(openPR) In einem Interview mit dem Deutschen Ärzteblatt forderte der Münchener Palliativmediziner Prof. Dr. med. Gian Domenico Borasio Rechtssicherheit und er plädierte für die Einführung des Fürsorgeaspektes bei Patientenverfügungen.
„Die Einschränkung der Reichweite von Patientenverfügungen auf den sogenannten „irreversibel tödlichen Verlauf“, die von paternalistisch orientierten Kreisen gefordert wird, ist meines Erachtens verfassungsrechtlich unhaltbar und medizinisch unsinnig. Eine Alzheimer-Demenz führt ebenso unwiderruflich zum Tode wie ein metastasiertes Mammakarzinom, zum Teil leben die Mammakarzinom-Patientinnen sogar deutlich länger. Der Beginn des „irreversibel tödlichen Verlaufs“ ist die Befruchtung der Eizelle, denn irreversibel tödlich verläuft das Leben an sich“, so der Palliativmediziner.

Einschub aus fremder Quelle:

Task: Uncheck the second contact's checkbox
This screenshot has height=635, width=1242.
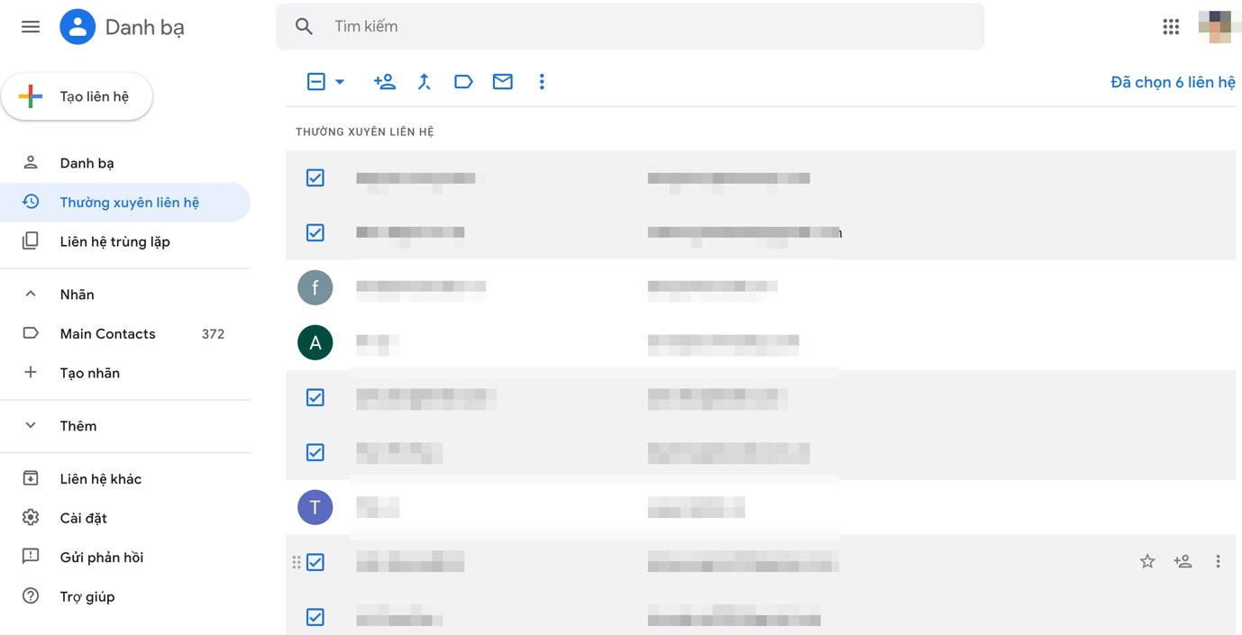Action: pyautogui.click(x=315, y=233)
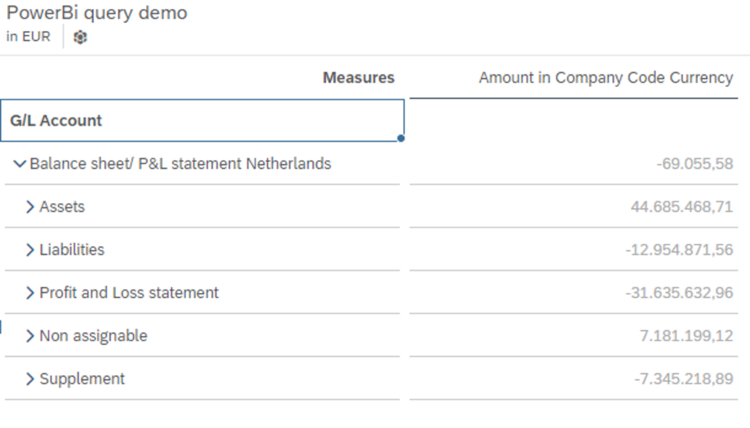Select the Assets amount cell 44.685.468,71
Viewport: 750px width, 428px height.
coord(681,207)
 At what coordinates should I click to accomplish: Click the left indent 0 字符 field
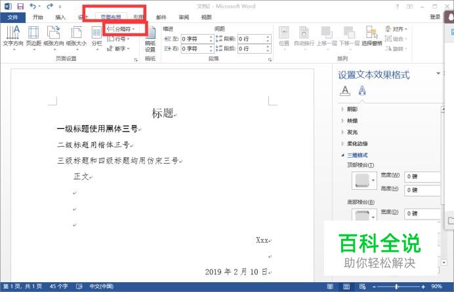(197, 39)
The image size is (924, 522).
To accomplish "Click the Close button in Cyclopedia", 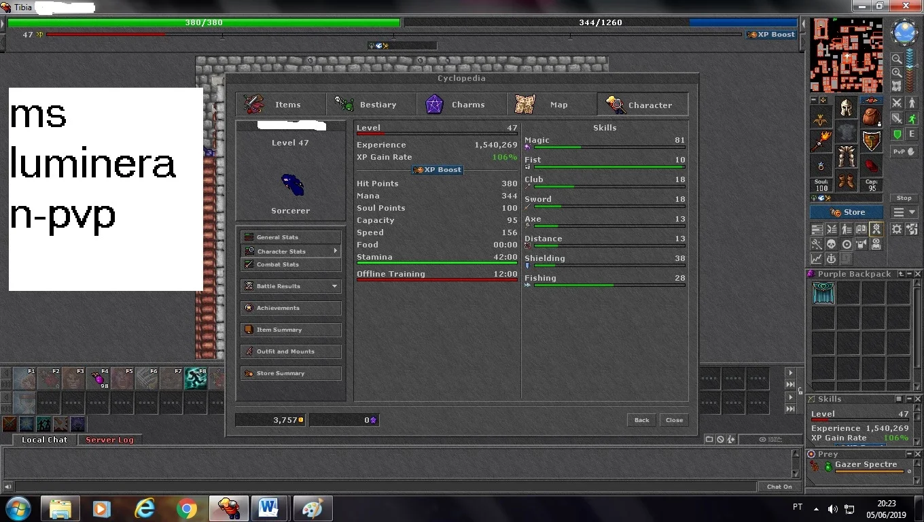I will (x=674, y=420).
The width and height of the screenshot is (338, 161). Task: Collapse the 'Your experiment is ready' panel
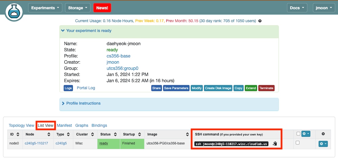point(86,31)
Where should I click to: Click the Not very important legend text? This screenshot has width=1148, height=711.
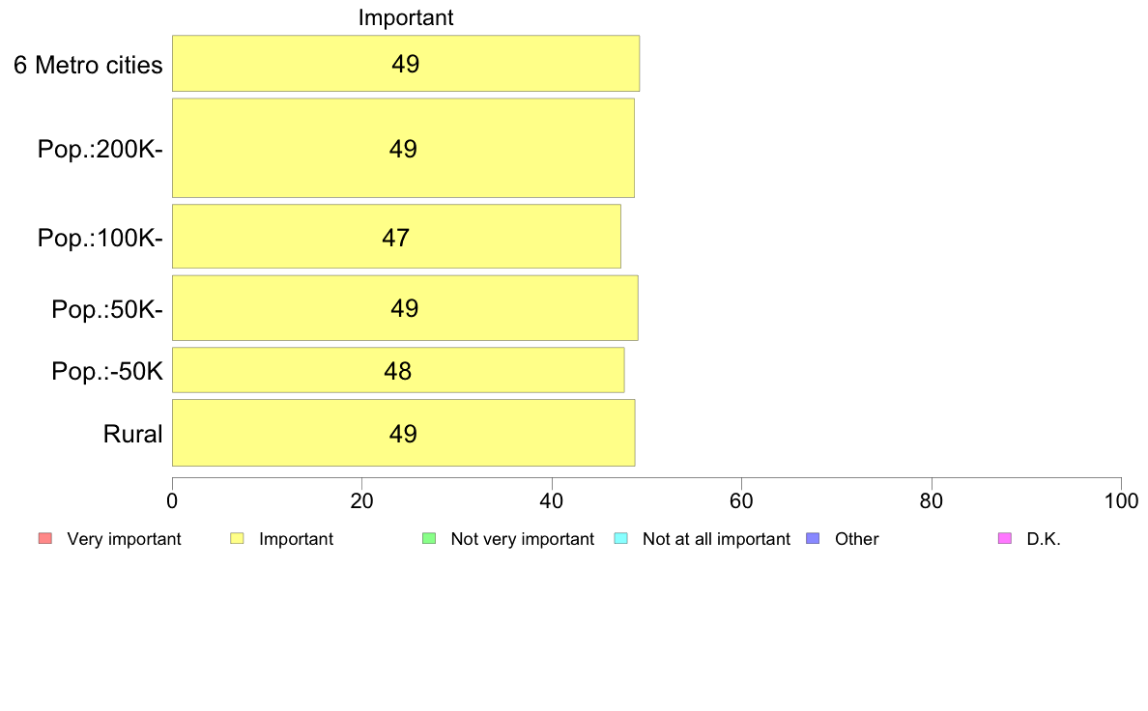522,539
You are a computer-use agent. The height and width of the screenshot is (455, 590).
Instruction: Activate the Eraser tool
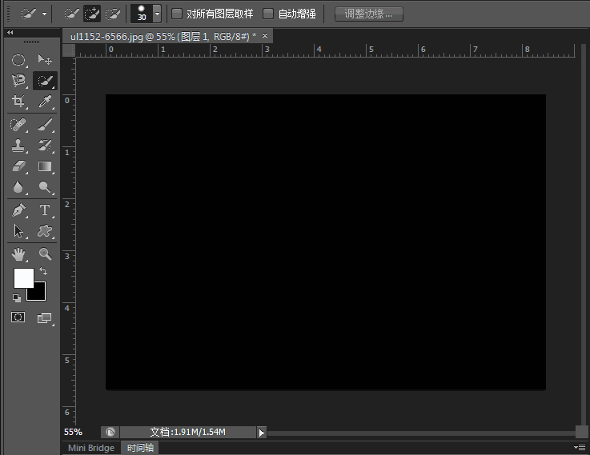click(x=18, y=166)
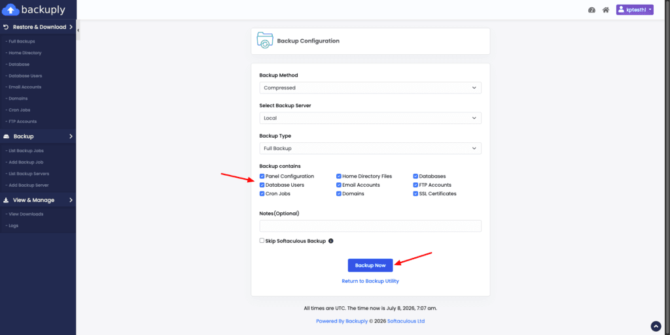Viewport: 670px width, 335px height.
Task: Click the info icon beside Skip Softaculous Backup
Action: [x=330, y=241]
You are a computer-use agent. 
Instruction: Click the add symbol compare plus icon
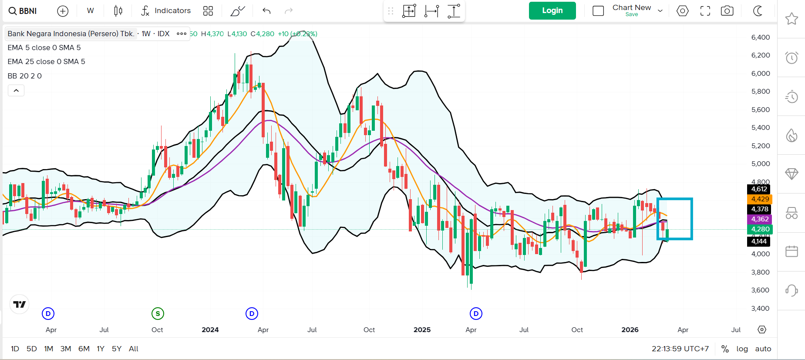click(x=63, y=11)
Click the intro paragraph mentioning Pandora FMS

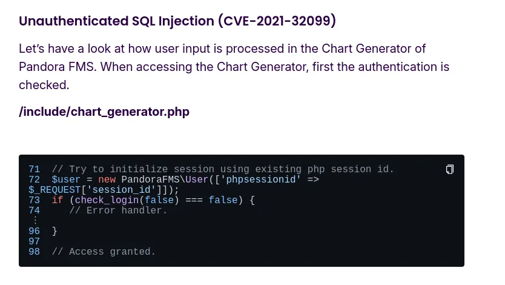[234, 67]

Quelle: Deutsches Ärzteblatt 104, Ausgabe 5 vom 02.02.2007, Seite A-224 / B-204 / C-200 >>> http://www.aerzteblatt.de/v4/archiv/artikel.asp?src=suche&id=54284
Kurze Anmerkung (L. Barth):
Auch wenn dieses Statement des Mediziners bei einigen seiner Kollegen zu Unbehagen geführt hat, hat er doch im Ergebnis durchaus Recht und verneint konsequenterweise die Reichweitenbeschränkung einer Patientenverfügung. Im Gegensatz zu Juristen etwa plädiert er für eine besondere Aufnahme eines Fürsorge-Aspektes in die beabsichtigte Gesetzgebung, da nach ihm die Diskussion gerade bei den Juristen(einseitig) sehr autonomieorientiert seien. „Alle Patientenverfügungen sollten wirksam sein, aber es sollte einen Bonus für eine ärztliche Beratung geben: Patientenverfügungen, die nach einer ausführlichen Beratung mit dem Arzt erstellt werden, sollten so verbindlich sein, dass die Bestellung eines Betreuers nicht mehr notwendig ist. Fürsorge für freie, selbstbestimmte Menschen bedeutet nicht, dass man ihnen die Entscheidung zwangsweise abnimmt, sondern, dass man ihnen hilft, überlegte Entscheidungen zu treffen“, so Borasio.
Hier scheint ein möglicher Kompromiss möglich: Fürsorgeaspekte sind - trotz des aus guten verfassungsrechtlichen Gründen überragenden und zu bewahrenden Autonomiegedankens - der Rechtsordnung nicht fremd. Insbesondere die (ewig) anhaltende Debatte um das Für und Wider eines Schwangerschaftsabbruchs zeigt, dass es hier durchaus Möglichkeiten gibt, im Zusammenhang mit der Patientenverfügung ein Beratungsgespräch vorzusehen. Dieses Beratungsgespräch ist frei von paternalistischen Zwängen und keiner spezifischen Bereichsethik und/oder einzelnen Wertvorstellungen, auch nicht solcher religiöser Natur, geschuldet. Vielmehr kommt es darauf an, dem Patienten resp. dem interessierten Bürger die Grundlagen für seine Entscheidung zu vermitteln.